Task to complete - Return an exact transcript of the material below from the line containing "Open the Comments speech bubble icon" through its final line, and no other lines.

Data supplied -
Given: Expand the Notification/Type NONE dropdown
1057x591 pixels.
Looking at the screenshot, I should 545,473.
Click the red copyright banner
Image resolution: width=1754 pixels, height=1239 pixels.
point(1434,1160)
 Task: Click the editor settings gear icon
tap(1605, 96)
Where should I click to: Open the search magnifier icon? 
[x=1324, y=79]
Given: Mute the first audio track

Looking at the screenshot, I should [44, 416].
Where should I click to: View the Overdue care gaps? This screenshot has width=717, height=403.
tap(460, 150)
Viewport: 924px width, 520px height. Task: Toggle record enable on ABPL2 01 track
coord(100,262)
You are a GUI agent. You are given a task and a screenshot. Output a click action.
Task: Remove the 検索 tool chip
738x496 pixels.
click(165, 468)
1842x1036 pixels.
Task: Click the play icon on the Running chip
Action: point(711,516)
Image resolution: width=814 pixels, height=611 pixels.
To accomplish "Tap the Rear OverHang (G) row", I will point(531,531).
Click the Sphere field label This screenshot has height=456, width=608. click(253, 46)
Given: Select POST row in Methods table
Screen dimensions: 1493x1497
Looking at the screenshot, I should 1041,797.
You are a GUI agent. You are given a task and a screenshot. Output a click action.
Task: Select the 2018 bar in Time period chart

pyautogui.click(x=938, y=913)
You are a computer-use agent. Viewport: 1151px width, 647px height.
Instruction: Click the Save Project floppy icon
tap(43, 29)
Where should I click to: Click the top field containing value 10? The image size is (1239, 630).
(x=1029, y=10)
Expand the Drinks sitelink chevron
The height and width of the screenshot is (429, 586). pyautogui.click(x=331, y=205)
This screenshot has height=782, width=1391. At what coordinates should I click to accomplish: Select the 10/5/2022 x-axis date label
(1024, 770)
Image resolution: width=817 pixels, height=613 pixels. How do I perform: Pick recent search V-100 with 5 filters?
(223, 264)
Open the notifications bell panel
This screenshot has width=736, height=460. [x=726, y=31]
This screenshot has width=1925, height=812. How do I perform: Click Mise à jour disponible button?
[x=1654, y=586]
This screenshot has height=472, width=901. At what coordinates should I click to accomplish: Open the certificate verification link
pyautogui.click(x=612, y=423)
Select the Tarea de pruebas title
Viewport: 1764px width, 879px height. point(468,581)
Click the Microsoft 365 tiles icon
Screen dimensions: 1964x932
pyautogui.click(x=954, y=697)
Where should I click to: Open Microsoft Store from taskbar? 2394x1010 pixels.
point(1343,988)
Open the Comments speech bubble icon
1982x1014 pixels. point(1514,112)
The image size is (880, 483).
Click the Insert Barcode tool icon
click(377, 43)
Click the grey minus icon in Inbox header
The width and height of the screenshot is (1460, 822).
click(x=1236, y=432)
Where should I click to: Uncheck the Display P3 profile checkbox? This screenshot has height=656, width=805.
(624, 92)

Response below -
Open the Comments speech bubble icon
1982x1014 pixels. point(1514,112)
The image size is (880, 483).
Click the Insert Barcode tool icon
click(377, 43)
Click the grey minus icon in Inbox header
The width and height of the screenshot is (1460, 822).
click(x=1236, y=432)
Where should I click to: Uncheck the Display P3 profile checkbox? This screenshot has height=656, width=805.
(624, 92)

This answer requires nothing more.